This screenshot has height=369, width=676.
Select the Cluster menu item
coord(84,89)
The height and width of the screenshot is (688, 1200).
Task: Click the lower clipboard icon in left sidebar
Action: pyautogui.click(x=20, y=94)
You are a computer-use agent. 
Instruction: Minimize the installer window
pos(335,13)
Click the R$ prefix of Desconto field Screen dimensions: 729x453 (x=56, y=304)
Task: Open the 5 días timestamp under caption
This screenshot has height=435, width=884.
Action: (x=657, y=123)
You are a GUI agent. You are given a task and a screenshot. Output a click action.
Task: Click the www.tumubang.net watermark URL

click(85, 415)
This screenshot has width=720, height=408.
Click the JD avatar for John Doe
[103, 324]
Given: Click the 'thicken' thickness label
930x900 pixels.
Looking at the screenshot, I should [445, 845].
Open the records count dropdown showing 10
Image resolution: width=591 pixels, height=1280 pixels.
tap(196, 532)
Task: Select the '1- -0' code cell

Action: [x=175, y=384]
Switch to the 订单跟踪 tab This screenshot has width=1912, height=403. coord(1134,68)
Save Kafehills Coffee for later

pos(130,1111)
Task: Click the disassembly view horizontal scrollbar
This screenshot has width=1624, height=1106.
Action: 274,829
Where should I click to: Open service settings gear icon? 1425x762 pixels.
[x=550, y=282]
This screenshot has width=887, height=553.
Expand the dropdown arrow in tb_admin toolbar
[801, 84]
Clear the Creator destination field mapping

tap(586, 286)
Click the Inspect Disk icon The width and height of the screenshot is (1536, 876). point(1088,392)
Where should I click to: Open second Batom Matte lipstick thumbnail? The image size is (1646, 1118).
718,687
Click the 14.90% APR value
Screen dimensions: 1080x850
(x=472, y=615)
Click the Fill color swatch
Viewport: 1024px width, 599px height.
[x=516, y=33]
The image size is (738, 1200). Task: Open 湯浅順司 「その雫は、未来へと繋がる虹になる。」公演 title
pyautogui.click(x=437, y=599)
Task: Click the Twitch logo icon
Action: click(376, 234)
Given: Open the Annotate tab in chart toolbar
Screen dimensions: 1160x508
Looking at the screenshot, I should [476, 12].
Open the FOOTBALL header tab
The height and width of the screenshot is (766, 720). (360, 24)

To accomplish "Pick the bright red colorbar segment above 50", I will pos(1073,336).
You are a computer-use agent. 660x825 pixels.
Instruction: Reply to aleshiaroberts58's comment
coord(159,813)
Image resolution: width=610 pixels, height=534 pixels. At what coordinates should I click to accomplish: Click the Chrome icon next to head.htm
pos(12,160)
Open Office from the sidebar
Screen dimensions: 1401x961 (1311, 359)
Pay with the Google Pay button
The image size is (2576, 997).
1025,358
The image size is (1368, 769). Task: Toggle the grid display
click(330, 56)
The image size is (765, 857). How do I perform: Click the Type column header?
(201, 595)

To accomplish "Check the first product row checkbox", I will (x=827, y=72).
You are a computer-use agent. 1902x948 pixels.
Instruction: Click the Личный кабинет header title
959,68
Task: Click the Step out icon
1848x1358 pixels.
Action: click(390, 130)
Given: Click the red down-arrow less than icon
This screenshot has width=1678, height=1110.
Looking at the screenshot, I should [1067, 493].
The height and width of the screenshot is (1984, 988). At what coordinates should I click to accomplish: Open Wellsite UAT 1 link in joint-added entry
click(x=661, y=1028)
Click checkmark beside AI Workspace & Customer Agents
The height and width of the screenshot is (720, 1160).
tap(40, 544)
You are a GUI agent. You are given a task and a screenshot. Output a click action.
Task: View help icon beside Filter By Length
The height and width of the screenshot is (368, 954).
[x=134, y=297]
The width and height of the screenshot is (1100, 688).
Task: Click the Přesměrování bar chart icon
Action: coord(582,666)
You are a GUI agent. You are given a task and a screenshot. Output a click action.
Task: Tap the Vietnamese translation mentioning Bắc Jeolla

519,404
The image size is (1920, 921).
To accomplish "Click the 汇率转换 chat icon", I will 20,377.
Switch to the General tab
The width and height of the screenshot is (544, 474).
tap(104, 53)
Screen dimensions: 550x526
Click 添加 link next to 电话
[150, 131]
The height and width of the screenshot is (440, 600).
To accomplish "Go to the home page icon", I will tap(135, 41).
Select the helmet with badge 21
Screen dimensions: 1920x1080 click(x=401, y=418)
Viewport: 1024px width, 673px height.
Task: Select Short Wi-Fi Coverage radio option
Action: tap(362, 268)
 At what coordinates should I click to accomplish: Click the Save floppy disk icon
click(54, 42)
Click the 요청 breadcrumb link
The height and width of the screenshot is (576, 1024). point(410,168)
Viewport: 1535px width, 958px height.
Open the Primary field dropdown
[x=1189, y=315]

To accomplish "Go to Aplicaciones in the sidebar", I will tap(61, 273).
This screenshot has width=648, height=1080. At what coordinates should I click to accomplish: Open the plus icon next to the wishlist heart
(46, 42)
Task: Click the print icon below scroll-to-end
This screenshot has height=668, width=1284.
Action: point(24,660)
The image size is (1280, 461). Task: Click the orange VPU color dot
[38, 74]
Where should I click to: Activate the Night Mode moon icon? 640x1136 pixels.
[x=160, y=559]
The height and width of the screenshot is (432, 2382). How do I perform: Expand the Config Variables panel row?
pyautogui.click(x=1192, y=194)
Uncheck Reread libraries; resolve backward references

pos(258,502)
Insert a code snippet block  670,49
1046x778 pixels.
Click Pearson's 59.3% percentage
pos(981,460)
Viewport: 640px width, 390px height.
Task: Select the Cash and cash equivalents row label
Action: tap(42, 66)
──────
[WHAT THE TASK ASKS]: Find the word "will" in the records, and report each line that has it.

[ANSWER SECTION]:
To accomplish "Pick the bright red colorbar segment above 50", I will pos(1073,336).
To accomplish "Check the first product row checkbox", I will (x=827, y=72).
To accomplish "Click the 汇率转换 chat icon", I will 20,377.
To accomplish "Go to the home page icon", I will tap(135, 41).
To accomplish "Go to Aplicaciones in the sidebar", I will tap(61, 273).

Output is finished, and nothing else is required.